Эти аргументы также являются крайне спорными, поскольку, как было отмечено выше, связь моральной оправданности и легитимности для власти неочевидна. Кроме того, тезис о юридической недействительности несправедливых законов уже сформулирован в теории естественного права, в особенности в теории Дж. Финниса. В одной из глав своей известной книги «Естественное право и естественные права» он объясняет, что его интересует «выявление принципов и пределов го-
сподства закона» [8, с. 435]. Дж. Финнис выделяет несколько видов законов, которые являются несправедливыми, так как не направлены на достижение общего блага:
— законы, изданные и предназначенные к «его собственной выгоде или выгоде его друзей, его партии или группировки или же продиктованные враждебностью к какому-то лицу или какой-то группе»;
— распоряжения, которые превышают полномочия должностного лица; «осуществление законной власти без выполнения установленных требований к способу и форме действий»;
— постановления и распоряжения, которые «по существу являются несправедливыми» [8, с. 436].

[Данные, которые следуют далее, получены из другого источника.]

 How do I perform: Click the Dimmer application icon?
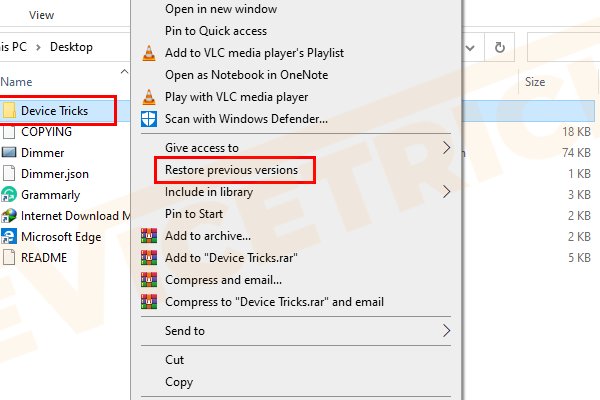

Так, в частноправовых отношениях люди могут руководствоваться принципом следующего содержания: «если я не исполню данное мною обещание, то мне ничего больше не доверят» [8, с. 374 — 375]. На уровне массового соблюдения законов должна работать такая же схема — доверие как условие законности. Кроме того, Дж. Финнис обращает внимание на форму выражения закона соо стороны законодательного органа или правителя. Закон может быть сугубо карательным и публиковаться в таких формах, как lex moralis, lex poenalis mixta и lex pure. Каждая из этих трех форм так и или иначе содержит санкцию за нарушение. Все эти три формы содержат в себе санкцию.

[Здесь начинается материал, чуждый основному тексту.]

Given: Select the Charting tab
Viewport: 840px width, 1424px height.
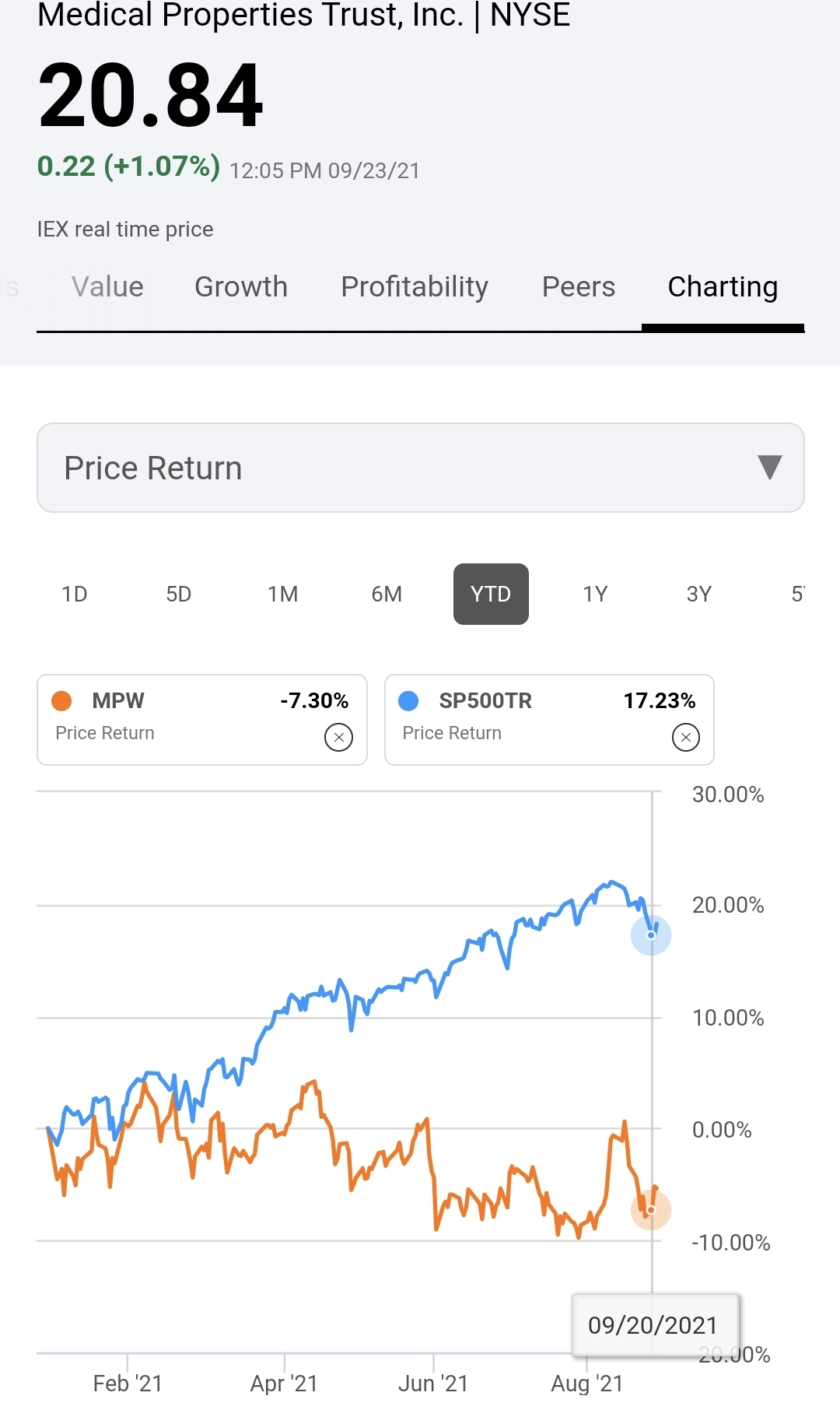Looking at the screenshot, I should tap(723, 287).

Для карательного закона характерна формула нормативного предписания, которая гласит, что «некоторые законы, хотя они могли бы толковаться как налагающие на субъекта правовую обязанность совершить ф, должны толковаться скорее как налагающие на него не более чем обязанность понести наказание Р — или, в некоторых версиях этой теории, как налагающие на него лишь альтернативную обязанность либо совершить ф, либо понести наказание Р» [8, с. 404]. Другая форма закона, lex poenalis mixta, включает «положительно выраженное указание субъекту совершить ф, тогда закон должен трактоваться как налагающий на субъекта обязанность совершить ф» [8, с. 404]. Тем самым при введении карательного закона у субъекта остается возможность выбора поведения — либо выполнение обязательства, либо наказание за неисполнение. А законы, изданные в форме lex poenalis mixta, наоборот, не дают такого права выбора субъекту и, по сути, обязывают его соблюсти условия договора и не уклоняться от них в пользу санкции.

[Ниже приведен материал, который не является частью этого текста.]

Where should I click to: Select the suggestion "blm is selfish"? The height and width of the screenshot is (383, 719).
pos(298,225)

С точки зрения психологии законотворчества, Дж. Финнис вслед за классическими философскими представлениями Ф. Аквинского и Ф. Су-ареса разделяет понятия «разум» и «воля». Так, например, Ф. Суарес полагал, что именно воля направляет человека к действию. Ф. Аквинский в дополнение к этому выделяет еще один важный компонент — imperium («повеление», «императив»). Что же такое imperium? Дж. Финнис объясняет, что это «акт ума», посредством которого человек, так сказать, мысленно ставит перед собой выбранный им самим образ действия» [8, с. 419]. Этот imperium и есть «обнародованное «намерение законодателя», которое представляет для подвластного определенный и понятный образец действия, который, будучи выбран законодателем в качестве обязательного, может действительно быть обязательным в глазах разумного подвластного, потому что imperium правителя может разумно рассматриваться подвластным так, как если бы это был его собственный
imperium» [8, с. 422]. Таким образом, подвластному субъекту будет значительно проще действовать согласно законам правителя, а не подвергать их сомнению. А законодателю, учитывая психологию поведения, подталкивать граждан к соблюдению любых законов.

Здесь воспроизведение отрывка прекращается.